Monday, May 9, 2011

I Just Don't Fit In This family Anymore

Sometimes I get coaching requests from parents who just don't "get" their teen. Its not just the normal teenage angst stuff these parents are struggling with, but a deeper sense of not understanding or connecting with the real "who" this teen is. When you first become a parent, and start a family there are fantasies and expectations of what your family will be like. You have visions of family ski trips, or trips to museums, or Monday night football dancing in your head. And while your kids are growing up those fantasies may become your family's realities. But now your previously appreciative, enthusiastic 9 year old is 14, and expresses deep resentment at having to participate in family activities that they have absolutely no interest in and to be blunt...hate.

Recently a parent told me about her 14 year old daughter who likes nothing better than to watch cooking shows and bake, her favorite TV show being "Cupcake Wars." This family however is athletic personified.
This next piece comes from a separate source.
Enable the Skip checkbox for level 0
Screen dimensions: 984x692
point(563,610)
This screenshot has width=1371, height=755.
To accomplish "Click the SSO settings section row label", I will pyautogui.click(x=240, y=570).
They have a vacation house in the mountains and in the winter the family skis and in the non-winter months they love to hike. Everyone in this family is thin and fit, this 14 year old is not. She is not fat, but she is not trim and athletic...like everyone else in the family. The parents came to me because they were feeling completely disconnected from their daughter. She wasn't doing anything wrong, but she continually separated herself from the family perpetuating her sense of non-belonging.  Their other children were active, participated in sports, and these parents were busy coaching and attending and engaging in their other children's lives. Not so much with their 14 year old daughter. Not surprisingly, this 14 year old was surly, argumentative, and angry most of the time.
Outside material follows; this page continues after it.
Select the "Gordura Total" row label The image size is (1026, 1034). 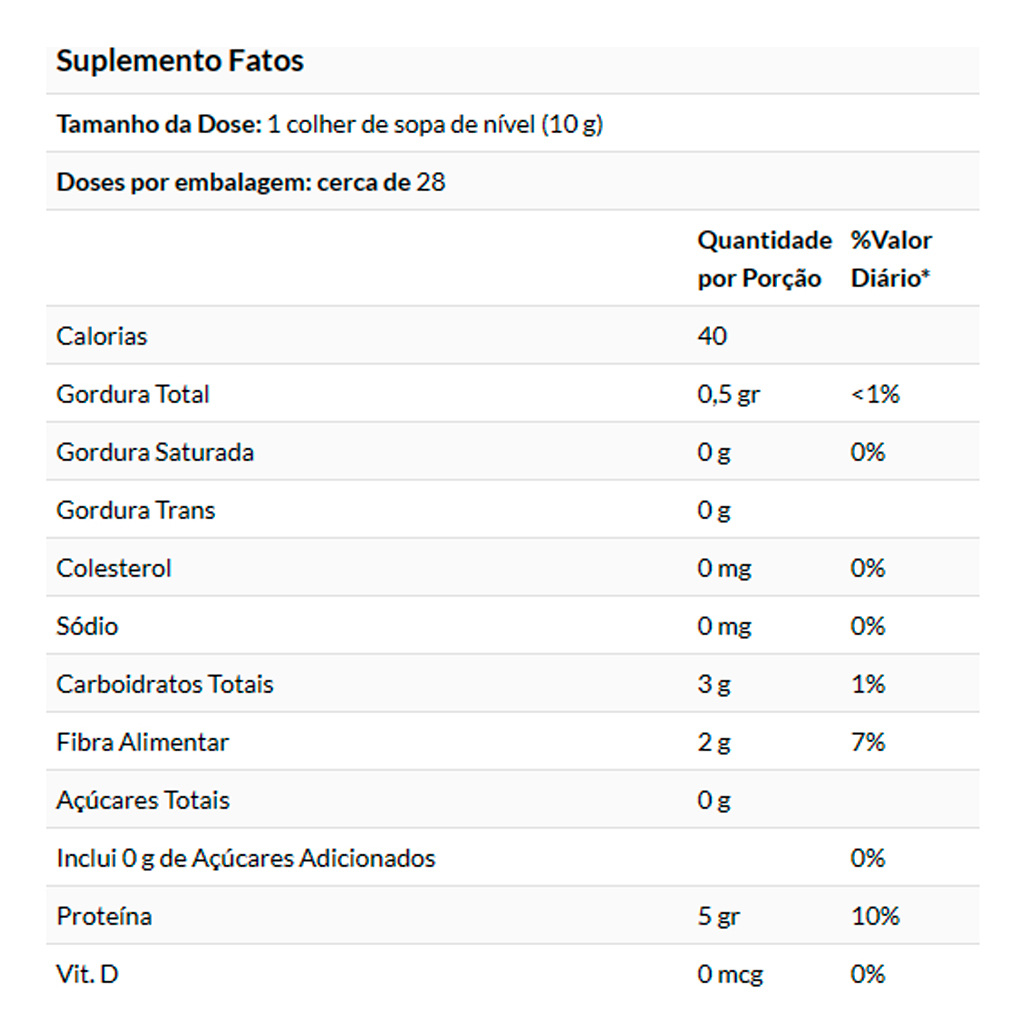pos(133,394)
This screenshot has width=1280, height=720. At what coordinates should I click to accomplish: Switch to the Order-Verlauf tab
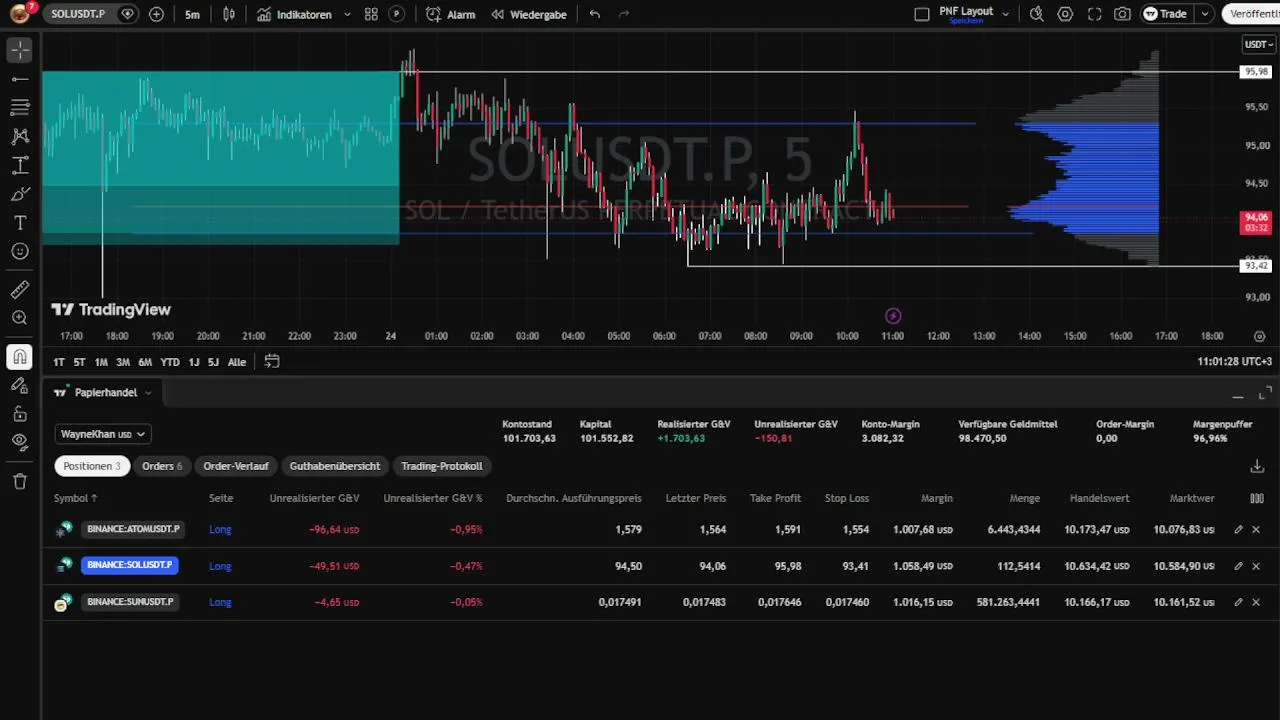(x=236, y=466)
Adolescence is all about figuring out "who you are". This 14 year old was doing that, and realizing that who she was, was nothing like anyone else in her family. What was problematic in this family was that in order to fit in and be be accepted you had to buy into the family script....love being physical! This 14 year old literally had a different body type,  a different style of physical energy and completely different interests. As she became a teen, this became glaringly obvious to everyone. The parents, loving their daughter, were doing everything they could to make her feel included...in their activities. They cajoled her to come hiking with them, offered her a gym membership to get in shape, maybe take a dance class, a yoga class, a personal trainer, anything to get her interested in taking care of her body. All to no avail, it only seemed to incite the daughter even more.

The truth of the matter is, your kids are not you! Maybe as your kids move into Adolescence they continue to enjoy and participate in the same family activities as they always have. Just the luck of the draw. Some teens, now at the "buffet of life" start to see options that are more appealing to them, like this 14 year old. But in her family, not being like them was seen as a rejection instead of a possibility. And it was no wonder she seemed angry and resentful, she felt like she had no place in this family.

My suggestion was to accept and embrace the interests and perspective this daughter brought to the family. Instead of resenting her for not wanting to join the family hike, why not take her shopping for baking supplies and leave her to bake goodies for the family for when they return, starving and craving a snack.  Make her the dessert chef, send her to cooking school, find ways of supporting her interests but also her contribution to the family. How wonderful is it when members of the family are different from each other. Variety is the spice of the life.